For partitioned tables, index design must account for elimination and maintenance.

Verify:

  • Partition function/scheme, boundary type, and RANGE LEFT vs RANGE RIGHT.
  • Base partitioning column vs query predicate column.
  • Whether each important nonclustered index is aligned or intentionally nonaligned.
  • Whether unique indexes include the partitioning column when required.
  • Actual partition elimination from the execution plan.
  • Unsafe predicates: functions on partition column, mismatched types, filtering a related non-partition date, OR catch-all predicates, or remote sources.

Do not claim partition elimination from a date filter unless it targets the partitioning column in a compatible, SARGable form or a trusted constraint proves equivalence. See references/partition-alignment-analysis.md.

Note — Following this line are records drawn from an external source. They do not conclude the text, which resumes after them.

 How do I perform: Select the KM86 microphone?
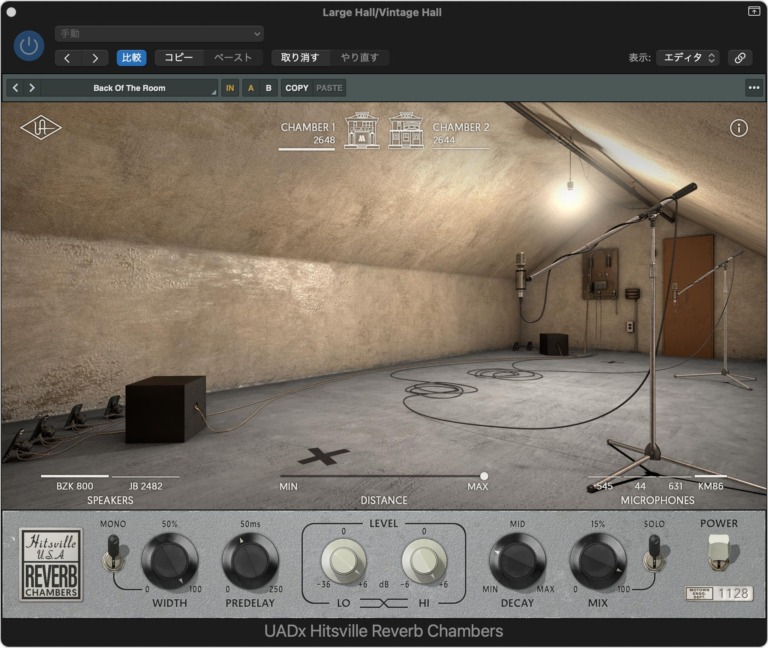710,486
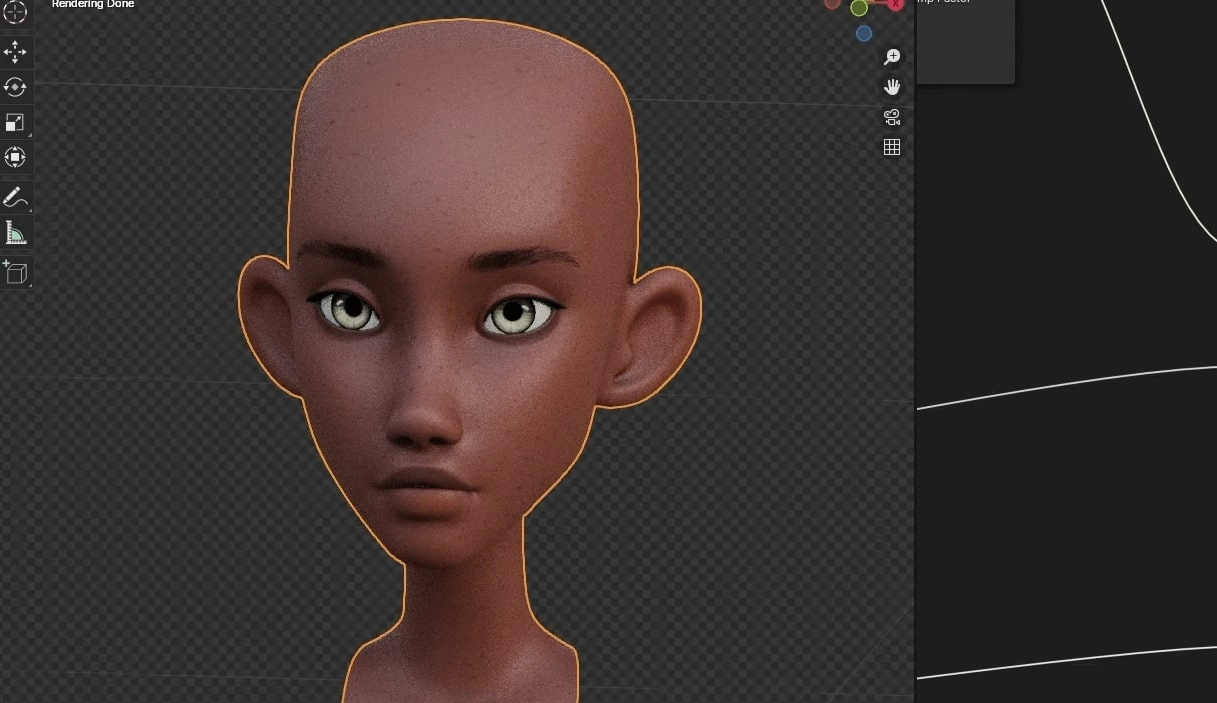Select the Scale tool

pos(16,122)
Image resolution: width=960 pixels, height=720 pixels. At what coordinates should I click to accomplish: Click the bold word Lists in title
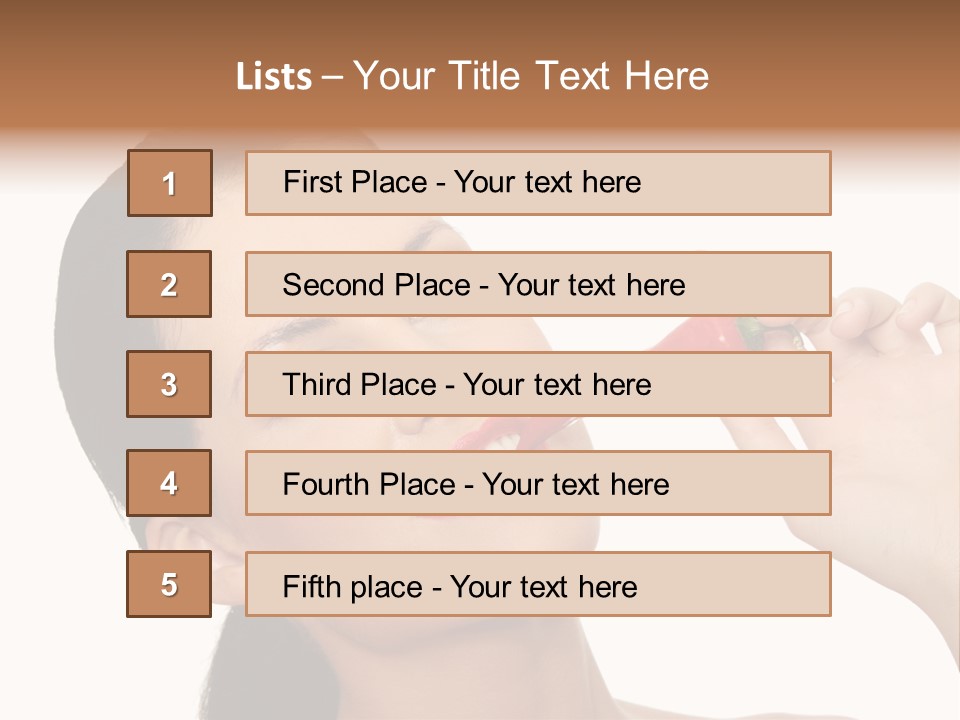274,77
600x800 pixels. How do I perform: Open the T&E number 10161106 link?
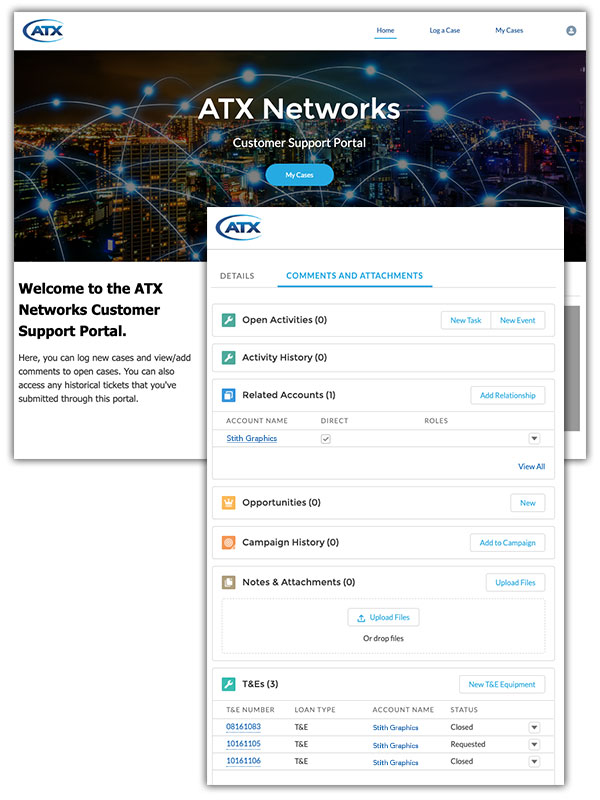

Maintenance and Operations

Fragmentation rules are workload-dependent, but a common starting point is:

| Fragmentation | Typical action | |---|---| | Less than 5% | No action. | | 5-30% | Reorganize if page count and workload justify it. | | More than 30% | Rebuild if maintenance window, edition, and blocking allow it. |

ALTER INDEX IX_Orders_CustomerID ON dbo.Orders REORGANIZE;

ALTER INDEX IX_Orders_CustomerID ON dbo.Orders
REBUILD WITH (ONLINE = ON, RESUMABLE = ON, MAX_DURATION = 60);

Update statistics after meaningful index changes when auto-created stats or sampled stats are insufficient:

UPDATE STATISTICS dbo.Orders IX_Orders_CustomerID WITH FULLSCAN;

Useful Diagnostics

Index usage since last restart or database attach:

SELECT
    OBJECT_SCHEMA_NAME(i.object_id) AS SchemaName,
    OBJECT_NAME(i.object_id) AS TableName,
    i.name AS IndexName,
    ius.user_seeks,
    ius.user_scans,
    ius.user_lookups,
    ius.user_updates
FROM sys.indexes AS i
LEFT JOIN sys.dm_db_index_usage_stats AS ius
  ON i.object_id = ius.object_id
 AND i.index_id = ius.index_id
 AND ius.database_id = DB_ID()
WHERE OBJECTPROPERTY(i.object_id, 'IsUserTable') = 1
ORDER BY COALESCE(ius.user_seeks, 0) + COALESCE(ius.user_scans, 0) DESC;

Missing-index candidates:

SELECT
    migs.avg_user_impact AS ImpactPercent,
    mid.statement AS TableName,
    mid.equality_columns,
    mid.inequality_columns,
    mid.included_columns
FROM sys.dm_db_missing_index_groups AS mig
JOIN sys.dm_db_missing_index_group_stats AS migs
  ON mig.index_group_handle = migs.group_handle
JOIN sys.dm_db_missing_index_details AS mid
  ON mig.index_handle = mid.index_handle
WHERE mid.database_id = DB_ID()
ORDER BY migs.avg_user_impact DESC;

Recommendation Format

Provide:

  1. Evidence: plan operator, reads, lookups, estimates, missing-index request, or workload metric.
  2. DDL: proposed index with schema-qualified name and minimal keys/includes.
  3. Why: access path, ordering, coverage, or elimination benefit.
  4. Cost: storage, writes, blocking, maintenance, partition implications.
  5. Validation: before/after plan, logical reads, CPU, elapsed time, write impact.
  6. Rollback or alternative: especially for huge tables.

References

  • ../_shared/optimization-intake.md - pre-optimization intake.
  • ../_shared/assumption-tracker.md - assumption status tracking.
  • references/partition-alignment-analysis.md - partition scheme and elimination analysis.